Immersive Visualization To Support Scientific Insight


    by Bruce Donald Campbell (RISD, Brown CS Visiting Scientist)

    What do you get when you bring together a seasoned popular art school illustrator, an accomplished computer graphics scientist with a new virtual reality surround theater, a respected scientist with a compelling field of study, and twenty-one eager participants in a semester-long course focused on how to support science through design in virtual reality? You get plenty of material for a Conduit column at a minimum. And, if the you is a year-long visiting scientist to Brown CS, you aren't about to pass up the opportunity to observe as a participant.

    A VR Design For Science Course

    I had heard of the cross-listed course known as VR Design for Science from a “Visualization Viewpoints” article Dan Keefe wrote for CG&A in 2005 [1]. In that article, Dan hypothesized:

    “[Virtual Reality is] one of the technologies that can most benefit from artistic insight, since guidelines for good visual depiction are far less developed in the unconventional visual space of VR than in more traditional media”.

    Having watched artists make huge contributions in many research projects at the University of Washington's Human Interface Technology Lab in the 1990s, that hypothesis is certainly one I continue to feel confident is evident through observation, at least when providing narrative or illustration is useful. Based on Dan's article and discussion with the course's long-term providers from Brown CS and the Rhode Island School of Design’s (RISD’s) illustration department, I expected the class to facilitate further investigation.

    David Laidlaw and Fritz Drury co-taught the 2005 class around the science of arterial blood flow and a winged mammal's ability to fly. For 2015's class, they enticed paleontologist Stephen Gatesy to share his work on foot movements in Triassic theropod dinosaurs. The leap upgrade of the class' VR reality theater, called the Yurt for the shape of the physical projection space, added to the excitement of a new science focus.

    Needless to say, the course reading list provides a large bibliography of relevant material to exploring the science of bird and dinosaur tracks in VR. I found the most useful readings to include historical perspectives on visualization from art [2][3], science [4][5], and computer science [6]. To weave those themes together, useful reads included publications on human perception [7], human-computer interaction [8], and the hardware/software affordances of the new Yurt. In front of that background, science publications presented perspectives relevant to dinosaur science and related bird science [9][10].


    Figure 1: Students created weather maps to explore multivariate data representation. In this example, Timothy Blaine-Kuklo represents temperature, wind, cloud cover, pressure, and front delineation on a single map. The Yurt allowed the artist to explore intermediate steps and stack them to try out encoding combinations while also then discussing them interactively in critique. All article photos courtesy of Johannes Novotny.

    By having experts and emerging experts in these subjects co-present in a shared studio (with a minimum of two, two-hour required sessions a week), the course also provided an ideal configuration for distributed cognition: tangible objects for interaction (casts of dinosaur tracks and bird anatomy), artifacts of embedded cognition (diagrams and multimedia exhibits), and rich social processes for creating new objects and artifacts to support a scientific pursuit (as a well-designed studio class readily provides).
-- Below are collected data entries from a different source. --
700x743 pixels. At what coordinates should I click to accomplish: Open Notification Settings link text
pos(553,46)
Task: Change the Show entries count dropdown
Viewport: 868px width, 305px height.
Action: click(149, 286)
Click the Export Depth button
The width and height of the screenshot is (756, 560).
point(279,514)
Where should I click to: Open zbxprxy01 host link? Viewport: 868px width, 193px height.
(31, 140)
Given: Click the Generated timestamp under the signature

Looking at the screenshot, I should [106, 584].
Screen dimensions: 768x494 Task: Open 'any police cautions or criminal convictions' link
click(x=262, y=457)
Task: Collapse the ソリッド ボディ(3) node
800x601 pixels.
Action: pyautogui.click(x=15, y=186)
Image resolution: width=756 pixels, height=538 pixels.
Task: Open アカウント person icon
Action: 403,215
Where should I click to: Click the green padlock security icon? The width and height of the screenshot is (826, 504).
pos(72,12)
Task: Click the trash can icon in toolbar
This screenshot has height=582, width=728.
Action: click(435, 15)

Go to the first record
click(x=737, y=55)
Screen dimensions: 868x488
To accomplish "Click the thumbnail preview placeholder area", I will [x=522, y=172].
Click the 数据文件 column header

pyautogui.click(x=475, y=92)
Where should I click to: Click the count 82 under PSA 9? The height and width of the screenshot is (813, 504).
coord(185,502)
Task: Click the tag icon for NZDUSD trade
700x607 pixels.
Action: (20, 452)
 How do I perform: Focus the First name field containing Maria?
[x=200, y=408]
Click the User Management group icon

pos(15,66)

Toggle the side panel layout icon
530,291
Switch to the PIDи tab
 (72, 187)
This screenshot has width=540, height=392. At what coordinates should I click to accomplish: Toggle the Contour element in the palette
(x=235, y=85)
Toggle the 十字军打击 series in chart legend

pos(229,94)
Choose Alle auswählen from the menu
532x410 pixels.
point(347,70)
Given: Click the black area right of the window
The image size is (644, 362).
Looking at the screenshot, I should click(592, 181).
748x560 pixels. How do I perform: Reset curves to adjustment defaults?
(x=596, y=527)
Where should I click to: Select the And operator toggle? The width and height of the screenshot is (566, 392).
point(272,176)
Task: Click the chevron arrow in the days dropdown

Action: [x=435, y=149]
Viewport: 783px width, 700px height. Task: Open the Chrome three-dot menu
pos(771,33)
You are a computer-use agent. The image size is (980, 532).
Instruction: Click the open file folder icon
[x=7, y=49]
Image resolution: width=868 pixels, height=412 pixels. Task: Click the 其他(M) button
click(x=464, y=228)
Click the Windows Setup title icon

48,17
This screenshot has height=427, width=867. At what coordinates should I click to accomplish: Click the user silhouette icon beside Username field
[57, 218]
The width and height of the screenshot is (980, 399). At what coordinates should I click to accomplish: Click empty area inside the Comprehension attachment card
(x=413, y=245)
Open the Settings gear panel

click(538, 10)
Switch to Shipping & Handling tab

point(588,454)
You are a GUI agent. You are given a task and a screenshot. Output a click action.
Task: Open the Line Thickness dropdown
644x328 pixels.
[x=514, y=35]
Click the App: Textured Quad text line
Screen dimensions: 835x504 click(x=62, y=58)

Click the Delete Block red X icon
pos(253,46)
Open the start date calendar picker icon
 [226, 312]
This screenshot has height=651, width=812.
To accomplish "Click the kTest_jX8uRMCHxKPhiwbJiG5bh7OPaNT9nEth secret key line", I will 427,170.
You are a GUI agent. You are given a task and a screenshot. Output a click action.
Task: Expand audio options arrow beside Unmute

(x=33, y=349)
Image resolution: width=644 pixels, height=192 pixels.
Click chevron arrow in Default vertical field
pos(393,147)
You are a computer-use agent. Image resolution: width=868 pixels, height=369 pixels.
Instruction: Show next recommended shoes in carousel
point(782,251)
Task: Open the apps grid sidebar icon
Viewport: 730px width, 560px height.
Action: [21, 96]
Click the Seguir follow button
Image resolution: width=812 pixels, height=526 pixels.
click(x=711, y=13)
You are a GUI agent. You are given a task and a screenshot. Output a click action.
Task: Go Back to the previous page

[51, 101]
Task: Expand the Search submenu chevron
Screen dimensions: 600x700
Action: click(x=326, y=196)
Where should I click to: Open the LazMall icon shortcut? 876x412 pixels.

    Through Steve's introductory presentation, I quickly confirmed my expectation that dinosaur science is hard. While many uncover and describe new fossil skeletons, his work involves the tracks dinosaurs of varying anatomy made in varying substrates using varying kinematics. Steve studies modern day birds like turkeys and guineafowl and sets up experimental environments where they walk through designed substrates – all done with an eye on optimal x-ray recording of foot movement underground. Track simulations that can be generated from reconstructed foot motion involve a large number of variables. Visualizing the data involves choosing among the variables and encoding them to co-exist in a meaningful perceptive presentation.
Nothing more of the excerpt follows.